(Stored records)
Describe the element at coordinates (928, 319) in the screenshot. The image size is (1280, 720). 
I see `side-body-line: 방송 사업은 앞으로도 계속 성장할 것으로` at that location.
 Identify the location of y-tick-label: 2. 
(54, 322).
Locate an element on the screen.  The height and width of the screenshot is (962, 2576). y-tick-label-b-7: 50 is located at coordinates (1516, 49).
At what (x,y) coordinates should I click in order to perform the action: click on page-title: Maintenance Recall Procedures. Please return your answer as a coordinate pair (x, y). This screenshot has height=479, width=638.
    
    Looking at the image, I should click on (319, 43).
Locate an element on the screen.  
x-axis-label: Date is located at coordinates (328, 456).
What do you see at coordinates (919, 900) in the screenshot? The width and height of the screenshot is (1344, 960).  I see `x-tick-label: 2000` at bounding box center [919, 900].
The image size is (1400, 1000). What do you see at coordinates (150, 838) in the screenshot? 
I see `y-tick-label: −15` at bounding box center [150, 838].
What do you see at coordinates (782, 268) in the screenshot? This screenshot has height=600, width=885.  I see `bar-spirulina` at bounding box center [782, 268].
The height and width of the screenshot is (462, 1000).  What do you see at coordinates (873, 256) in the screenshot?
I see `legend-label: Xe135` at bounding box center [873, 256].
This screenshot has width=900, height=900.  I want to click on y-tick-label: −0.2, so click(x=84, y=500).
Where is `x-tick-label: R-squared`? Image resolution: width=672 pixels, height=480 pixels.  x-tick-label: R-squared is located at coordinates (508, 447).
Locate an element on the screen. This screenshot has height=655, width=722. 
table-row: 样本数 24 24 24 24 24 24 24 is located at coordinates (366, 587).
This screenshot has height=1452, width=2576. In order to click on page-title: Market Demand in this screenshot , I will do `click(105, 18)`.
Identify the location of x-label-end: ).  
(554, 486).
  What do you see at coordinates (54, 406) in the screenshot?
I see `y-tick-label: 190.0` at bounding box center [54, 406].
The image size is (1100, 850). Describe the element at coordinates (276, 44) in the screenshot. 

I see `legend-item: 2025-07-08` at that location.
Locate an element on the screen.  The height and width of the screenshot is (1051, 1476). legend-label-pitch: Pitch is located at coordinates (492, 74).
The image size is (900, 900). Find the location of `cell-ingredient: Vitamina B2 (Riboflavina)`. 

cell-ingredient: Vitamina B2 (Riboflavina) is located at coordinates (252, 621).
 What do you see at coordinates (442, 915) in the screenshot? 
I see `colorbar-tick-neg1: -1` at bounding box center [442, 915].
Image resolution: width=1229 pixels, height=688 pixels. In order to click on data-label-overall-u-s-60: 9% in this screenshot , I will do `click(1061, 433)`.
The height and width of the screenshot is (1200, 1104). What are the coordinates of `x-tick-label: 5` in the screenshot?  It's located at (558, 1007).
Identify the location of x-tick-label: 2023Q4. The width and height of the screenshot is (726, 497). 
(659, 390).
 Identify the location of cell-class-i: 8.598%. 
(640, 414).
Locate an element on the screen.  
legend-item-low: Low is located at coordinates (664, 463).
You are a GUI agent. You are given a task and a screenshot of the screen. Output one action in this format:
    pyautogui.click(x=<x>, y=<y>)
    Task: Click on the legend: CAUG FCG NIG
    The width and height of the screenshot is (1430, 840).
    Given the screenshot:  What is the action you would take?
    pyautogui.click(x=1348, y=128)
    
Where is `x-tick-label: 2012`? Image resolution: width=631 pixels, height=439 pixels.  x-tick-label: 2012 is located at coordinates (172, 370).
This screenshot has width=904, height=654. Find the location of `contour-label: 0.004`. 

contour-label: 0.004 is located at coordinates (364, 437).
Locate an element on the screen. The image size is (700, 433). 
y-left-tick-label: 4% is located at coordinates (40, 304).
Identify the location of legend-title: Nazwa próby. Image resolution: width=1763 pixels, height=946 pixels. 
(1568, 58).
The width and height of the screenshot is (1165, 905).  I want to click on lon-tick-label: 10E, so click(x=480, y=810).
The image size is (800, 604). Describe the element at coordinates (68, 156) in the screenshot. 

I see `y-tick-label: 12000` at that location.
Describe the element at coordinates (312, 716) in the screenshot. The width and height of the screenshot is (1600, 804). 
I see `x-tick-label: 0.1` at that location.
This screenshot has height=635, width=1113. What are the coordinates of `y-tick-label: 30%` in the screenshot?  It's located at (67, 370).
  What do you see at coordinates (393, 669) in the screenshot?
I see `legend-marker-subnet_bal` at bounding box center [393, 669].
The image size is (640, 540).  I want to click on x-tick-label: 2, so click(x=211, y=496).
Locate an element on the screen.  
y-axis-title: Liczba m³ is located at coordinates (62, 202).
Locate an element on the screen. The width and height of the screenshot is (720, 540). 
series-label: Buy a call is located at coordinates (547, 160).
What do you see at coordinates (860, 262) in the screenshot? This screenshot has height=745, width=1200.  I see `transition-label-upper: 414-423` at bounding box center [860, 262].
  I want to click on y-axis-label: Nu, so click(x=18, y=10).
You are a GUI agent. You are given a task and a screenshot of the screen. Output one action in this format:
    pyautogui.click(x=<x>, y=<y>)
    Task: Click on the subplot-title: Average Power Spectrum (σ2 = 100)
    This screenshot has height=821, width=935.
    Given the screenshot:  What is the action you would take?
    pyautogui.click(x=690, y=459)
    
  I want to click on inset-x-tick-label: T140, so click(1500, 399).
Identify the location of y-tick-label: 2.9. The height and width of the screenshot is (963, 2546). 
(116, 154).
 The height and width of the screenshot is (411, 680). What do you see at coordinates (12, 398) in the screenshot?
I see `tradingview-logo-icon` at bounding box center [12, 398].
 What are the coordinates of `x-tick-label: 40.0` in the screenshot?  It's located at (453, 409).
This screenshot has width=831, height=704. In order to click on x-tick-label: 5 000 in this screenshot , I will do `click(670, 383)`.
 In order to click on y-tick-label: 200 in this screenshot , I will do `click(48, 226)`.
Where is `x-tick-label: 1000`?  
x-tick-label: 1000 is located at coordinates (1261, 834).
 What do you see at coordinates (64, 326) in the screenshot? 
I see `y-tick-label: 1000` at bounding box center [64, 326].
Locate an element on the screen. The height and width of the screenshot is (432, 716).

■ Your assignment:
Can you reproduce the data above word for word, from the first line through the line with "x-axis-label: Date is", including that line?

■ Answer box:
Describe the element at coordinates (928, 319) in the screenshot. The image size is (1280, 720). 
I see `side-body-line: 방송 사업은 앞으로도 계속 성장할 것으로` at that location.
 Identify the location of y-tick-label: 2. 
(54, 322).
Locate an element on the screen.  The height and width of the screenshot is (962, 2576). y-tick-label-b-7: 50 is located at coordinates (1516, 49).
At what (x,y) coordinates should I click in order to perform the action: click on page-title: Maintenance Recall Procedures. Please return your answer as a coordinate pair (x, y). This screenshot has height=479, width=638.
    
    Looking at the image, I should click on (319, 43).
Locate an element on the screen.  
x-axis-label: Date is located at coordinates (328, 456).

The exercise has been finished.